Kıyâmet günü vardır ve o gün gökler yarılır!..

25/12/2025 Perşembe Köşe yazarı V.T

"Her şeyi akılları ile çözmeye kalkışanlar, 'gökler ve yıldızlar yok olmaz' dediler!.."

Abdürrahmân Hadramî hazretleri Şafiî mezhebi fıkıh âlimlerindendir. 945 (m. 1538) senesinde, Yemen’in Terim şehrinde doğdu. Zamanının en meşhûr âlimlerinden ders okudu. Hocaları ona icâzet verdiler. Terim şehrinde kadılık yaptı. 1014 (m. 1605) senesinde Terîm’de vefât etti. Bir dersinde şunları anlattı:

Kıyâmet günü elbette vardır. O gün gökler, yıldızlar ve (şu üzerinde yaşadığımız) dünyâ, dağlar, denizler ve hayvanlar, nebatlar ve madenler, hâsılı her şey (madde ve kuvvet) yok olacaktır. Gökler parçalanacak, yıldızlar dağılacak, yeryüzü ve dağlar toz olup savrulacak. Bu yok oluş, Sûr'un ilk işâreti ile olacaktır, ikinci üfürülüşünde, her şey tekrar yaratılıp, insanlar mezardan kalkacak, mahşer yerinde toplanacaktır...

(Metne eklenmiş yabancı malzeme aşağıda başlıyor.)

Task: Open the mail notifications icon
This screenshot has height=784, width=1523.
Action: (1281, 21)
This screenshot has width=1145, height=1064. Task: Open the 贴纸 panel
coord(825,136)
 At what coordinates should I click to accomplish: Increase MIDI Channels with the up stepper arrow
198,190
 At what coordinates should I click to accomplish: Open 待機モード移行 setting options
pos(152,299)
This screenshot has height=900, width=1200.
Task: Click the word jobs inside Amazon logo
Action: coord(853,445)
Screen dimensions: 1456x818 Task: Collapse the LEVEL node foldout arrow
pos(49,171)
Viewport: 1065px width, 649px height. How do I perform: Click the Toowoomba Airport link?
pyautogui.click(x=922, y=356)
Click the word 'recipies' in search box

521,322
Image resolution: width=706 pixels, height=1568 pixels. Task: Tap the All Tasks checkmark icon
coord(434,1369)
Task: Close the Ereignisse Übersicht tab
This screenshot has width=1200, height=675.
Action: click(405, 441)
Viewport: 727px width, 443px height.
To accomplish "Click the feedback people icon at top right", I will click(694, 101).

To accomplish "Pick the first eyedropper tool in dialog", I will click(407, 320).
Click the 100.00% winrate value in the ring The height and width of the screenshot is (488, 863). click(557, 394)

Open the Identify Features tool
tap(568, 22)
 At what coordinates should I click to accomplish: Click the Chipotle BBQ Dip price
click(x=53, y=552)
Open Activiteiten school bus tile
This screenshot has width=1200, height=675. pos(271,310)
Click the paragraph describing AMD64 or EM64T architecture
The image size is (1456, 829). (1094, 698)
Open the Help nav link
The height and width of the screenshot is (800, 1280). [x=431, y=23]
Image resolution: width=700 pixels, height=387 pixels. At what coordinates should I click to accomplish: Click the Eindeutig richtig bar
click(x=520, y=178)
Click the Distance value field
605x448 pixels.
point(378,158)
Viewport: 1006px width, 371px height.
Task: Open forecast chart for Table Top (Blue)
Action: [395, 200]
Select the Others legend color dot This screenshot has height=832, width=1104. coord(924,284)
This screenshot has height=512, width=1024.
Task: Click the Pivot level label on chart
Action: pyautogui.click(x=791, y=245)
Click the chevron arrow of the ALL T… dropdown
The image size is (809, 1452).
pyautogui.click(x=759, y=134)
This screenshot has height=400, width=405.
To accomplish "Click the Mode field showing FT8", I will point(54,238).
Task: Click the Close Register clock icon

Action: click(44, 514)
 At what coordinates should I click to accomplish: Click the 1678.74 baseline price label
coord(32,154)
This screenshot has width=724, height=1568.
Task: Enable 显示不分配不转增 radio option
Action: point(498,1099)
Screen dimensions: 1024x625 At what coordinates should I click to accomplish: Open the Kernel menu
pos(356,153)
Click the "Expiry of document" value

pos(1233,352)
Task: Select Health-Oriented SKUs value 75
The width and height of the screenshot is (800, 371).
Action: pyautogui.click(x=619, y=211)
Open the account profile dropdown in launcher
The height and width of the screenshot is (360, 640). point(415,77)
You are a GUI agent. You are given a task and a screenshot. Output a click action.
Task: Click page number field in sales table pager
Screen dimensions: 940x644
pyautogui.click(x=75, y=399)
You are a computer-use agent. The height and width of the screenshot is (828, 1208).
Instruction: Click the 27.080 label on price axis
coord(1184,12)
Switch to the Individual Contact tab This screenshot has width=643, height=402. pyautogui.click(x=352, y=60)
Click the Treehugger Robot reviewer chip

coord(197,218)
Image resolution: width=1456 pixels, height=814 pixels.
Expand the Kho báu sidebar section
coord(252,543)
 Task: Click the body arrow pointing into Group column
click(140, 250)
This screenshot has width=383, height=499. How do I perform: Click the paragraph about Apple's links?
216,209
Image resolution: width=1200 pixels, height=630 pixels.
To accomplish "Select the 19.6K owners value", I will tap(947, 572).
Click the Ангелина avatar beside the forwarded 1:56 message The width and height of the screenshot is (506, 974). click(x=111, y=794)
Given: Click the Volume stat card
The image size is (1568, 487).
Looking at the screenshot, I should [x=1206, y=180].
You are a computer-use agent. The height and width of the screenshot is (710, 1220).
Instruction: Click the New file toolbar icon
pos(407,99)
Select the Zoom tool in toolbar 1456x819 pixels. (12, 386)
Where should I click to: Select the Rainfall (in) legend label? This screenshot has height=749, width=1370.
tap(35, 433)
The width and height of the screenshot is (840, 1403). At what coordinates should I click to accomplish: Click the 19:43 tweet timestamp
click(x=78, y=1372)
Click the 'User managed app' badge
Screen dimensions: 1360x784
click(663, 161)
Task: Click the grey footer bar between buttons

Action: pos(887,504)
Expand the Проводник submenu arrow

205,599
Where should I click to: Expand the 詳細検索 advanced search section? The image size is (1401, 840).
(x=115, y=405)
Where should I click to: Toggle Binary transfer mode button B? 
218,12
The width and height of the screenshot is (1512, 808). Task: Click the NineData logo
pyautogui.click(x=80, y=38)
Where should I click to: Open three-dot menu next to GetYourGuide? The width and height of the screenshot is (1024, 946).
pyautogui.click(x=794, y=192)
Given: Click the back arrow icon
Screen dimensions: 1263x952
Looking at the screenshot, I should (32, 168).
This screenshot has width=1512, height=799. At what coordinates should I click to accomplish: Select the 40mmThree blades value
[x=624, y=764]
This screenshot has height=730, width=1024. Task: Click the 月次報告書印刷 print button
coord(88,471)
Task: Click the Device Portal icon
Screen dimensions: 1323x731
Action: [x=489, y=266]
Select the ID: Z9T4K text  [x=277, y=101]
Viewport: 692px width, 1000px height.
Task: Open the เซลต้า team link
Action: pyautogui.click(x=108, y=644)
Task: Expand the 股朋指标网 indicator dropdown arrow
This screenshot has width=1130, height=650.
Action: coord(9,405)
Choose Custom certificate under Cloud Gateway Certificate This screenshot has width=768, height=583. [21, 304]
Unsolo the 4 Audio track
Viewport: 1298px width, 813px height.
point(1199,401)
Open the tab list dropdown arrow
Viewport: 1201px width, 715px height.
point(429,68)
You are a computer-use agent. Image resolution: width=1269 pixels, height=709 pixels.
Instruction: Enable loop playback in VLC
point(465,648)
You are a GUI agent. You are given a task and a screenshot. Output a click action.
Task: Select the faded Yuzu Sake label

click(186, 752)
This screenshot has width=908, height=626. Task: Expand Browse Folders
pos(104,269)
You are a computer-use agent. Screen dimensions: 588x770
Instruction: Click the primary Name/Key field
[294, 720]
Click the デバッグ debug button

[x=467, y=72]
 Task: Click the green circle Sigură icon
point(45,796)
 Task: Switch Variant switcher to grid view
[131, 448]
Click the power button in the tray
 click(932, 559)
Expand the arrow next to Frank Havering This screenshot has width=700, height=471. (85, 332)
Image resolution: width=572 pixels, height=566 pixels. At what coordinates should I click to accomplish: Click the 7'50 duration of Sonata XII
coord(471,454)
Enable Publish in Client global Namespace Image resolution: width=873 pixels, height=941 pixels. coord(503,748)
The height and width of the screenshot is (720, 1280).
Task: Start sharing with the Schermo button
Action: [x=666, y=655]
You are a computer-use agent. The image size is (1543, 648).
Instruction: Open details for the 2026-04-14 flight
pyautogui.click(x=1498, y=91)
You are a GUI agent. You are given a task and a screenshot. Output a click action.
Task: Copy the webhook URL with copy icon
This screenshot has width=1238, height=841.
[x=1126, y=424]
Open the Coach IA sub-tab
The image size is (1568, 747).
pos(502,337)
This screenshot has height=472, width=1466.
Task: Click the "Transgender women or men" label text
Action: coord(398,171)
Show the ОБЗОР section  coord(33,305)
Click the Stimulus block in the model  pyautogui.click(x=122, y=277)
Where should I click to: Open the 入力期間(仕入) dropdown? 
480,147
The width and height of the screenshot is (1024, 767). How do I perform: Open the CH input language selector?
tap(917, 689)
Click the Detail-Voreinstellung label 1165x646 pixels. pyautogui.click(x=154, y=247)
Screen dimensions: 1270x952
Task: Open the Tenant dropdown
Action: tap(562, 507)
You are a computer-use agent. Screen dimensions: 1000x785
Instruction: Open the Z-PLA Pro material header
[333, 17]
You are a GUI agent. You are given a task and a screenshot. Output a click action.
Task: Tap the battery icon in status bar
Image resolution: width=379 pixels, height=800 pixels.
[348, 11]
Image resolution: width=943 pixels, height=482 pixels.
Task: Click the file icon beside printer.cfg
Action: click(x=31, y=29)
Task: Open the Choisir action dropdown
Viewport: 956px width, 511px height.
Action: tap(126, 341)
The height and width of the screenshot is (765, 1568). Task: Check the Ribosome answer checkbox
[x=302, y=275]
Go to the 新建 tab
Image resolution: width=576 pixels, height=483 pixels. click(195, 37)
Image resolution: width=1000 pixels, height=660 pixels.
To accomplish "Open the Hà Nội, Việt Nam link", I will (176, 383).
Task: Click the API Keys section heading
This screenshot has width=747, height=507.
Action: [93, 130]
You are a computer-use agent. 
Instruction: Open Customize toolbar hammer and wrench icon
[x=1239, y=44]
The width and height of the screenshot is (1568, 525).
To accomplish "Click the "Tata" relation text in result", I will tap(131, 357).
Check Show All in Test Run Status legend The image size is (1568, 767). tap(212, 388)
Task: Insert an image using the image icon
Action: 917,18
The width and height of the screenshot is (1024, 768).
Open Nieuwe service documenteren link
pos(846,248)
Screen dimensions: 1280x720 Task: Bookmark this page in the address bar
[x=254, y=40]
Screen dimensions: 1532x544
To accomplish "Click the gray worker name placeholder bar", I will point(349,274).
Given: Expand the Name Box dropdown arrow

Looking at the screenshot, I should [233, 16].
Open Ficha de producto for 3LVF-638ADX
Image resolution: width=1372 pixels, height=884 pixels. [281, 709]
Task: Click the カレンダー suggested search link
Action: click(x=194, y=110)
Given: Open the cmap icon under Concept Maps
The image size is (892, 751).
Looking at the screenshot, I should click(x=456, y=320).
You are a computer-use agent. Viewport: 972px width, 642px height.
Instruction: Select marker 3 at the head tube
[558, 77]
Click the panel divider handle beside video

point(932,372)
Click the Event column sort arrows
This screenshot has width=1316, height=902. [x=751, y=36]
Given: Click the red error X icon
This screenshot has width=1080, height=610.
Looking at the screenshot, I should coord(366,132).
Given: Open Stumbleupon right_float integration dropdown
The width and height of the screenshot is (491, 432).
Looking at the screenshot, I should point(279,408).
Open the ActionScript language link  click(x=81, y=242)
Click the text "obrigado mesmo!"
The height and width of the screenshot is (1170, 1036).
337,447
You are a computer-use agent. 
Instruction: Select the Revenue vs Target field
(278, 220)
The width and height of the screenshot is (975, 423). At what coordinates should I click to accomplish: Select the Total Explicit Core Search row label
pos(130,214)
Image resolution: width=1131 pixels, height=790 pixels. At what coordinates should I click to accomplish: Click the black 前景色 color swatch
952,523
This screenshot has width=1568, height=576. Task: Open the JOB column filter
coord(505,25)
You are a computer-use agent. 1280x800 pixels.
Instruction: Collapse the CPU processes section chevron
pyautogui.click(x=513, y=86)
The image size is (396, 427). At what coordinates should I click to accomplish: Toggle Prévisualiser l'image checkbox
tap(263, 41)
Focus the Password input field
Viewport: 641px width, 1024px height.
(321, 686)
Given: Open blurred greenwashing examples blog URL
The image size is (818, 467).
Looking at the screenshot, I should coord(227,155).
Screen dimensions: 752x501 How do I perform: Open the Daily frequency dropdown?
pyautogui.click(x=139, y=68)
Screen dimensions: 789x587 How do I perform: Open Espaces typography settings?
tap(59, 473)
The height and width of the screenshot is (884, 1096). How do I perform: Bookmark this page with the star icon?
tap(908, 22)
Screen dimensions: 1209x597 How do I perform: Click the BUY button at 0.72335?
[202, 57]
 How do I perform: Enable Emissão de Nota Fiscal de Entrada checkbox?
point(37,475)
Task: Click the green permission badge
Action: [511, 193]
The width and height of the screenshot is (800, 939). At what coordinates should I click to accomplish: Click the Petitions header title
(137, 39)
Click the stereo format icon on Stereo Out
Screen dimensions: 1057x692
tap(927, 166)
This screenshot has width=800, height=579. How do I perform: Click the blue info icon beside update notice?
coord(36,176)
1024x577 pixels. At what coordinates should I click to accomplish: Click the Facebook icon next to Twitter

Eski Yunan filozofları (ve kendilerine müsbet ilim adamı diyenler), yani her şeyi akılları ile çözmeye kalkışanlar, gökler ve yıldızlar yok olmaz dedi. (Bunların yok olacağını fen kabul etmiyor, böyle gelmiş böyle gidecektir diyerek müşâhede, tedkîk ve tecrübeye dayanan, fen bilgisine iftira ediyorlar.) Bazısının aklı, hiç de işlemediği için, kendilerine Müslüman diyor. Ahkâm-ı İslâmiyeden çoğunu da yapıyor. Şuna daha çok şaşılır ki, bazı Müslümanlar, bunların sözüne kitaplarına inanıp, Müslüman, hattâ İslâm âlimi, din büyüğü sanıyor. Bunların küfürlerini, kâfir olduklarını söyleyenlere kızıyor. Bu kâfirleri medh ve müdâfaa ediyorlar. Hâlbuki bunlar, Kur’ân-ı kerîme ve hadîs-i şerîflere inanmıyor. Bütün peygamberlerin söz birliği ile bildirdiklerini inkâr ediyor.

Kur’ân-ı kerîmde Allahü teâlâ meâlen; “Güneşin ziyası kalmadığı, karardığı ve yıldızlar solduğu zaman” ve bir âyet-i kerîmede meâlen; “Gökler yarıldığı ve Rablerinin emirlerini işittikleri zaman” ve “Gökler, Allahü teâlânın emirlerini elbette yapar” ve bir âyet-i kerîmede de meâlen; “O gün gökler, elbette yarılır” buyuruyor. Bunlar gibi âyet-i kerîmeler çok vardır.

Bu kimseler bilmiyor ki, Müslüman olmak için, yalnız Kelime-i şehâdeti söylemek yetişmez, inanmak lâzım olan şeylerin hepsine inanmak, tasdik etmek ve küfürden, yani küfre sebep olan sözlerden ve işlerden uzaklaşmak ve kâfirleri sevmemek, Müslüman olmak şarttır, insan, ancak bu sûretle Müslüman olur. Bu şart bulunmadıkça, Müslümanlık olmaz.